Kelela is the textbook example of critically acclaimed but commercially unfulfilled. Case in point: the crowd that she drew to her on Sunday. While it was certainly one of the more intimate crowds of the festival — and perhaps it was her 2 p.m. time slot that was to blame — everyone in attendance appeared to be a fan through and through, never standing in boredom or tempted to turn away.
She entered the stage Sunday wearing a foily silver dress, its metallic gleam shining especially bright when framed by the lilac of her backup dancers and vocalists. Kelela opened the set with a softened keyboard rendition of “LMK,” her gentle choreography perfectly in sync with that of her backups. Everything, from her vocals to her moves, felt especially ethereal when set against the fog that rolled just behind the stage. As she moved through the song, the heavier percussion and basslines of the studio version clicked into place, but Kelela remained as gentle and elegant as ever.
When she was done showing off her more gentle side, Kelela decided it was time to turn up, commanding her audience to put finger guns in the air for “Gomenasai.” Her voice deepened, submerging itself beneath the wave of bass and the clip of percussion, before shooting triumphantly back upward without a moment’s notice.

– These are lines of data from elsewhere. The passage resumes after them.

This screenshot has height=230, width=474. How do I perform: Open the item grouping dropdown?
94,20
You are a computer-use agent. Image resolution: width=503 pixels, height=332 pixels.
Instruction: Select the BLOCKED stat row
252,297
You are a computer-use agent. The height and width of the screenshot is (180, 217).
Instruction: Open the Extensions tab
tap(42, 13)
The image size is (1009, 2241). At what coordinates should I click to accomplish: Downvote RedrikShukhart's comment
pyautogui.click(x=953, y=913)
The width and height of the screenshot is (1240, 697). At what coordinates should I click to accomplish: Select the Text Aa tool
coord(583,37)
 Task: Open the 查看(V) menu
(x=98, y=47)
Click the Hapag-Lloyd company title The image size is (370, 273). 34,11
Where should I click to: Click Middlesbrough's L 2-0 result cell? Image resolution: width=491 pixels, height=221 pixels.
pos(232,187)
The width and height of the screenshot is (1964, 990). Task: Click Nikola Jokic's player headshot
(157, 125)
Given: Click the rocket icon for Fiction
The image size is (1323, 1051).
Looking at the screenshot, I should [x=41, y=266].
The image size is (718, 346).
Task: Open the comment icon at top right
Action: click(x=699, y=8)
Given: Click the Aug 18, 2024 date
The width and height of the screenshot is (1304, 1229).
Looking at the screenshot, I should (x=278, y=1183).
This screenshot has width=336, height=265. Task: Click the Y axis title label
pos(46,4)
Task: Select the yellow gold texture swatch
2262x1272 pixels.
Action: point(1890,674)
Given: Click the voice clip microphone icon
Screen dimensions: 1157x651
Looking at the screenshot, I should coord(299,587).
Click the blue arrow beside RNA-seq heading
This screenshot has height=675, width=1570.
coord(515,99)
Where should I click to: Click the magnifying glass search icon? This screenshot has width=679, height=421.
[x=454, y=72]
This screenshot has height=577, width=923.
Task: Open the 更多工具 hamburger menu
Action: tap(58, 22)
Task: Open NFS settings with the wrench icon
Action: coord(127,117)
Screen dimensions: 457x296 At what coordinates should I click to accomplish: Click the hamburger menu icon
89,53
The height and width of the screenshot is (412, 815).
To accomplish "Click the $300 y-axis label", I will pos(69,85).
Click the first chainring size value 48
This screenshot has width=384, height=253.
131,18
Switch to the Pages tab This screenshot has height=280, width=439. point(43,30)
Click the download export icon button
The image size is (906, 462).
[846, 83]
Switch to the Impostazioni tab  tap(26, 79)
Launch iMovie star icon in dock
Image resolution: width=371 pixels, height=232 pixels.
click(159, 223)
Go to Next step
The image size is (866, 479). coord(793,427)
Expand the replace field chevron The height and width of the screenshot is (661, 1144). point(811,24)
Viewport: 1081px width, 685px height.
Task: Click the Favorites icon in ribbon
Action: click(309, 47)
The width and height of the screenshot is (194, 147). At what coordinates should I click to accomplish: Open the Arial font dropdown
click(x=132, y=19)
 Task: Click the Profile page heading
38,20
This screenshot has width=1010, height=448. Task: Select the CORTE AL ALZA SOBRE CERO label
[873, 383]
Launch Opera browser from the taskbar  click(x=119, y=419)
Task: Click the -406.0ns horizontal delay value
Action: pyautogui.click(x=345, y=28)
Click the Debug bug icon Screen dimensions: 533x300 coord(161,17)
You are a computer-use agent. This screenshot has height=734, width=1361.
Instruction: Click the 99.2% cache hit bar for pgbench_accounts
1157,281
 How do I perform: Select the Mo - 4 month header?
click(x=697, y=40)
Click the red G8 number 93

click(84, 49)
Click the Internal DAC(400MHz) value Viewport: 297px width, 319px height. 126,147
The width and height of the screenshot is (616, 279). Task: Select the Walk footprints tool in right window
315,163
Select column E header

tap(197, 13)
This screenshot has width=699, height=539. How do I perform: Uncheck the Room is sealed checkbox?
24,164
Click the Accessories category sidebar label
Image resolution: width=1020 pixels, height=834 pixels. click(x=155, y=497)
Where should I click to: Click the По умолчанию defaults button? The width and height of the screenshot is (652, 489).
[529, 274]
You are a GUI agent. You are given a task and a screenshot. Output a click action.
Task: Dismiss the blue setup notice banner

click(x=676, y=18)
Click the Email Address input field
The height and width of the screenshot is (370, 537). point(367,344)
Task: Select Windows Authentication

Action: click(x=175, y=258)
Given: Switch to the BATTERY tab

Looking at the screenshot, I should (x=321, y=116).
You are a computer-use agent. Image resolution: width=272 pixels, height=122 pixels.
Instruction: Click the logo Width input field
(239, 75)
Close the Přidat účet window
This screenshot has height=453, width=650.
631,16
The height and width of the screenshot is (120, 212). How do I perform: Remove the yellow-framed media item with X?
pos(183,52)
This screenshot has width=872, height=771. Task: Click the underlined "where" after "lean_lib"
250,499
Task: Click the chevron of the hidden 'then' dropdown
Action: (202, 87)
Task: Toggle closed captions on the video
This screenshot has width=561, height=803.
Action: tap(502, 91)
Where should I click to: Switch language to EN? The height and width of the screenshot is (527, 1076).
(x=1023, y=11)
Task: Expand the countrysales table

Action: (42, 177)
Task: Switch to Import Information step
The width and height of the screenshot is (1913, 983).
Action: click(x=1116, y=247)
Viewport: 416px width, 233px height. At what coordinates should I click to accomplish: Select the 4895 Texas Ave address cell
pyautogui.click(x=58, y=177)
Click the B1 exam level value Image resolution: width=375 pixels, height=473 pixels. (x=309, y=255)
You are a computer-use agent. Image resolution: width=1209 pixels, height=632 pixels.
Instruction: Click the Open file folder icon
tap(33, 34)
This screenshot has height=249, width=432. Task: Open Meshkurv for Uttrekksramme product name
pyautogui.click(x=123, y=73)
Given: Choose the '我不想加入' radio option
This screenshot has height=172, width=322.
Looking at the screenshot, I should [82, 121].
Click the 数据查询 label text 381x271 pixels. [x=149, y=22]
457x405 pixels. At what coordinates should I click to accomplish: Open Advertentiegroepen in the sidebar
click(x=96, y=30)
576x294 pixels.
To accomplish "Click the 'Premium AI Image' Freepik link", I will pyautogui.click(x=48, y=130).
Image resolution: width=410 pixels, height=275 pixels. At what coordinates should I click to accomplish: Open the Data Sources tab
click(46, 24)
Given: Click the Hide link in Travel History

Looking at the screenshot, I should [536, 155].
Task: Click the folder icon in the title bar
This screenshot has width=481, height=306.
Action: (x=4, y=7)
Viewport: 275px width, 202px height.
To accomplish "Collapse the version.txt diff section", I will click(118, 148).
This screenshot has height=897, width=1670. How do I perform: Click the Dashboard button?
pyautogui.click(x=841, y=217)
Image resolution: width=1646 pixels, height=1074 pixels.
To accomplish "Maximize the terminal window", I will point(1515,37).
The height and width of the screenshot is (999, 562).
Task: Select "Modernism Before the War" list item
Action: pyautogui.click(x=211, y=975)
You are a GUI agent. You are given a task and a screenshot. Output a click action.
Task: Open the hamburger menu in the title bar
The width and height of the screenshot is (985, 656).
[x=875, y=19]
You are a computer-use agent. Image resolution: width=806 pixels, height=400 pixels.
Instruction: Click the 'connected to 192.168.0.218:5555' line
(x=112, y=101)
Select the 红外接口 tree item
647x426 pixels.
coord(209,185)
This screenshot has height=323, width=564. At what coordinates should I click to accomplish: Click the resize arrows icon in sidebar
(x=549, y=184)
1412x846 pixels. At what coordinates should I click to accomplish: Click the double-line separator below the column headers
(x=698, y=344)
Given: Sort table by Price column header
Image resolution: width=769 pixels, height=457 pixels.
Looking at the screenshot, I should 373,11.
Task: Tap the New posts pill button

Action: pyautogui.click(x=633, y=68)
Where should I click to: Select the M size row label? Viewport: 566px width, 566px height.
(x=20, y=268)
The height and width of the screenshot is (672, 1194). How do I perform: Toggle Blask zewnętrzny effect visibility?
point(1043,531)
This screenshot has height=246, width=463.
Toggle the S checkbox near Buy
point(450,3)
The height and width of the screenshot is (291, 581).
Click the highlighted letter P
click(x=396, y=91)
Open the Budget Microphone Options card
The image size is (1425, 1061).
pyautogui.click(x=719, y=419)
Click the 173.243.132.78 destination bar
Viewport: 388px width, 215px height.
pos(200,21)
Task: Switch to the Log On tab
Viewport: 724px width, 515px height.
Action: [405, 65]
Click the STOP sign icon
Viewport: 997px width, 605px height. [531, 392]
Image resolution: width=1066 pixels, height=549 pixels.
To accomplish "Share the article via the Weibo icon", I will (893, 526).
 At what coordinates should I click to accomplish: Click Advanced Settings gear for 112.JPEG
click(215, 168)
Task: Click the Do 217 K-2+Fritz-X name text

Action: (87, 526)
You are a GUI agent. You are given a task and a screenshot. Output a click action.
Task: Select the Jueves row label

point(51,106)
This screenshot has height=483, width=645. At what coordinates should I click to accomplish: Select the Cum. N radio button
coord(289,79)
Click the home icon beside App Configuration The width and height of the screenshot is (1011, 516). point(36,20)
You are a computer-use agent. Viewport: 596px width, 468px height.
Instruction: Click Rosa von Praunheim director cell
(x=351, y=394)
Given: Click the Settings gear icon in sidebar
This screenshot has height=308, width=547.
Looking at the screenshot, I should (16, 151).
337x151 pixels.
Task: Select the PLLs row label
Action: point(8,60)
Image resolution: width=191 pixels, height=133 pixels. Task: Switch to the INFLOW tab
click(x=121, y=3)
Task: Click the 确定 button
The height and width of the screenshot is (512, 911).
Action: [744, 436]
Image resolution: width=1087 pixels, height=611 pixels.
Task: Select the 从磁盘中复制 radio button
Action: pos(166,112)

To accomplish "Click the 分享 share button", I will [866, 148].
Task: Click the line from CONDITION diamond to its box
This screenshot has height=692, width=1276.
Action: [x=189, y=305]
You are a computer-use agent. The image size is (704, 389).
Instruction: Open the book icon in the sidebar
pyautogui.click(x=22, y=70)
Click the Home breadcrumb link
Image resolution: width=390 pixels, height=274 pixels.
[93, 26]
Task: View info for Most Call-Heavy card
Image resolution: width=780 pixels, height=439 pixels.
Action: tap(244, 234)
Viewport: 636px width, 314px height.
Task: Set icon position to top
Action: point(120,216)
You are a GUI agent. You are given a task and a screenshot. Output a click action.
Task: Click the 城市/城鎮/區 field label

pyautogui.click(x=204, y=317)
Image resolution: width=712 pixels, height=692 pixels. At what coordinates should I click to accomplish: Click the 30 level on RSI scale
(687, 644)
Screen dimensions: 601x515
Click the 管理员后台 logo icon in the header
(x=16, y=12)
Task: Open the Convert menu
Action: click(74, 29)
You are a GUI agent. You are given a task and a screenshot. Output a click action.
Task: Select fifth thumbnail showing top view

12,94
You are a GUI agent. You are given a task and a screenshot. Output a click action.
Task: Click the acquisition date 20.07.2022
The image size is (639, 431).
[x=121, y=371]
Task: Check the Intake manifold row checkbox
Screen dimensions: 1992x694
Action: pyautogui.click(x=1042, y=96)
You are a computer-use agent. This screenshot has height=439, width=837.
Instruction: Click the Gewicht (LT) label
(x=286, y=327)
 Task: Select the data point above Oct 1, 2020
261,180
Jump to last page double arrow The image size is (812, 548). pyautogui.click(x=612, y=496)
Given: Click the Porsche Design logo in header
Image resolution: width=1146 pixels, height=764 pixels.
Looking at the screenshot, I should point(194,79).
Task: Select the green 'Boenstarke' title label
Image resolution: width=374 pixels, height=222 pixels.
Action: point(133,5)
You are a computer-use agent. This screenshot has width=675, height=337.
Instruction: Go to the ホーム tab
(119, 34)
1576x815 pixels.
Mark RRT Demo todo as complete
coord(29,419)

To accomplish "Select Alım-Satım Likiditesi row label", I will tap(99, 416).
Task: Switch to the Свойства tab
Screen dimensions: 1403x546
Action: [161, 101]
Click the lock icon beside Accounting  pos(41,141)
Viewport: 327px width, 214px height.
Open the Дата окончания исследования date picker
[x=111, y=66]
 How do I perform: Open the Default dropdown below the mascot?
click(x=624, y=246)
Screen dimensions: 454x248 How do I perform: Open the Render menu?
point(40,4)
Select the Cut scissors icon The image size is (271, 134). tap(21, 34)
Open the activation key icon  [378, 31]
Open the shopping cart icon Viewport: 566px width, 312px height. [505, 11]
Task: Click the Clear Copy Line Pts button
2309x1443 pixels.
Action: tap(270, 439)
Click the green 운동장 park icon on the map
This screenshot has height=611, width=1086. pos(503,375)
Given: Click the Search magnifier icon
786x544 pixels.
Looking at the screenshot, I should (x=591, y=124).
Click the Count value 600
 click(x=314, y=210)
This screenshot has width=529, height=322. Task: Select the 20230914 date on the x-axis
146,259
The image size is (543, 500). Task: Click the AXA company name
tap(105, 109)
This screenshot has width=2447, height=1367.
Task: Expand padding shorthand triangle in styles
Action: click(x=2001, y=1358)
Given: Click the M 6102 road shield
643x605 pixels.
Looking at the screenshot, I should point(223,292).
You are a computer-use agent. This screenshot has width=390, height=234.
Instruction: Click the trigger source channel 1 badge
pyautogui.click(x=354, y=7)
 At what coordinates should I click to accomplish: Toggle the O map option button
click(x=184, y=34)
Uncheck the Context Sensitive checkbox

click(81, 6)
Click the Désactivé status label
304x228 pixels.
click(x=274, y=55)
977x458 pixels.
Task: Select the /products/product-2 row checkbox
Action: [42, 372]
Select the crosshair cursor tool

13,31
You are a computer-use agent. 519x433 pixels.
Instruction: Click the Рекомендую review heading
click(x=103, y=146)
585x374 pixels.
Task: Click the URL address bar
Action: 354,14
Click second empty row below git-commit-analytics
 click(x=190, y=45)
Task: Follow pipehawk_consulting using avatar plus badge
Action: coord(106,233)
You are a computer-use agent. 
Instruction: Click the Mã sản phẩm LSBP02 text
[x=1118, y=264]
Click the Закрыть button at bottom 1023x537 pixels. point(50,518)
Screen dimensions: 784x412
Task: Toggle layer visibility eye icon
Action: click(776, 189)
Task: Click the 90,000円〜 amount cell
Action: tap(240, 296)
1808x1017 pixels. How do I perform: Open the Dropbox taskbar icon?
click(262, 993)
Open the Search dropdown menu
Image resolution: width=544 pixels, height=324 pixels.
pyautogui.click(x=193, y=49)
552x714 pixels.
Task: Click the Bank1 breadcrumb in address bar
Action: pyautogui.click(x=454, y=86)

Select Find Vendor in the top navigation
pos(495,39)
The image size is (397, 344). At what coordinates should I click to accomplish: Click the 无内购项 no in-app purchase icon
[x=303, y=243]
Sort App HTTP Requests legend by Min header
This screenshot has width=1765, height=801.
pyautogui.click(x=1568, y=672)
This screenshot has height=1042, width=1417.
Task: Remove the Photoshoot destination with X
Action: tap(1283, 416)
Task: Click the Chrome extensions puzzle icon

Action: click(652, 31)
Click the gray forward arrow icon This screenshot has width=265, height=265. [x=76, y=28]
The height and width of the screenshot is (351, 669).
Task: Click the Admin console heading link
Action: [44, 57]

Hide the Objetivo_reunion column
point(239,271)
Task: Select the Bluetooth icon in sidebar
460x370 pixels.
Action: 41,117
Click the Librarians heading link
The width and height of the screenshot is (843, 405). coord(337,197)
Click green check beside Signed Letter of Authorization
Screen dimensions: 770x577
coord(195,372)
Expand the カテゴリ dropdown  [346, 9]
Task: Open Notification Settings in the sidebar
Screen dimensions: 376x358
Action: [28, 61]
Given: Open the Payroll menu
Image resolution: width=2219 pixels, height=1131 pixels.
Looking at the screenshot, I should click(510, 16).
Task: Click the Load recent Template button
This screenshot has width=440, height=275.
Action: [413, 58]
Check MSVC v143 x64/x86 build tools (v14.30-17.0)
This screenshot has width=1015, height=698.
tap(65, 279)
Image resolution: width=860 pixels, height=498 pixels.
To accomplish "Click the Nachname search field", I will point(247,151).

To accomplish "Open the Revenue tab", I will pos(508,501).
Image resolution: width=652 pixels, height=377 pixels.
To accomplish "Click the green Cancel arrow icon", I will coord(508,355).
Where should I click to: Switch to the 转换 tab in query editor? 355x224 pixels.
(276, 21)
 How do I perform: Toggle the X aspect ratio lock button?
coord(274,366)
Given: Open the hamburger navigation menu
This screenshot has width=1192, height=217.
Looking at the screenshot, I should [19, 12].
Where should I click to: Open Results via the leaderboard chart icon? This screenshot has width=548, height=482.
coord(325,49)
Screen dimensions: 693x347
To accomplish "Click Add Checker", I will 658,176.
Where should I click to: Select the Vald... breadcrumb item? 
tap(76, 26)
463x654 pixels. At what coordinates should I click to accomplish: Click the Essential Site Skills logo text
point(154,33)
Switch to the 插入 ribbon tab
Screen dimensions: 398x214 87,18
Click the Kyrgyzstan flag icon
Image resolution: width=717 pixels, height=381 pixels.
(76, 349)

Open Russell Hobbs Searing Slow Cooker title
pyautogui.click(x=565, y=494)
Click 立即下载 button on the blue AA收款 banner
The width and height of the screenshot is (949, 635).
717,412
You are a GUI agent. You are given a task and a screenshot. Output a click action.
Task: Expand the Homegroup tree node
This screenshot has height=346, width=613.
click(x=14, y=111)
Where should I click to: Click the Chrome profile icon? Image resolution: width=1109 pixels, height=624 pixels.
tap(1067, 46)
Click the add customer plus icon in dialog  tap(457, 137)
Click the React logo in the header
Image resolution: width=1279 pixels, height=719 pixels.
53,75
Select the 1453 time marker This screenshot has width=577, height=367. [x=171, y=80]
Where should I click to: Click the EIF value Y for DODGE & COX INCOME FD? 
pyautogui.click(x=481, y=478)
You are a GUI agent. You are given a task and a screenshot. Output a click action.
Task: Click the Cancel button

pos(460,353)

“I wrote this song about someone who was being a dick to me at the time,” she said. “He was just so mean and I actually broke up with him at the time and he just couldn’t believe me.”
She then tore into “Enemy,” howling her heartbreak into the wind as she dragged the microphone across her face. From its initial flowing grace, her voice crystallized into something fierce and jagged, something that was now unmistakable even among the clanging percussion. She sang from the apex of her production, rather than from within it.
Kelela ended the set with “Rewind,” one of the most irresistibly danceable tracks of her entire discography. She danced along with the crowd, her face placid and her gaze locked on the horizon. She no longer seemed ethereal, but was impossible to grasp all the same. Her façade of nonchalance broke as she joked with the audience.
“If I wasn’t brown, I’d be blushing,” she said, sharing a quick laugh before disappearing back offstage.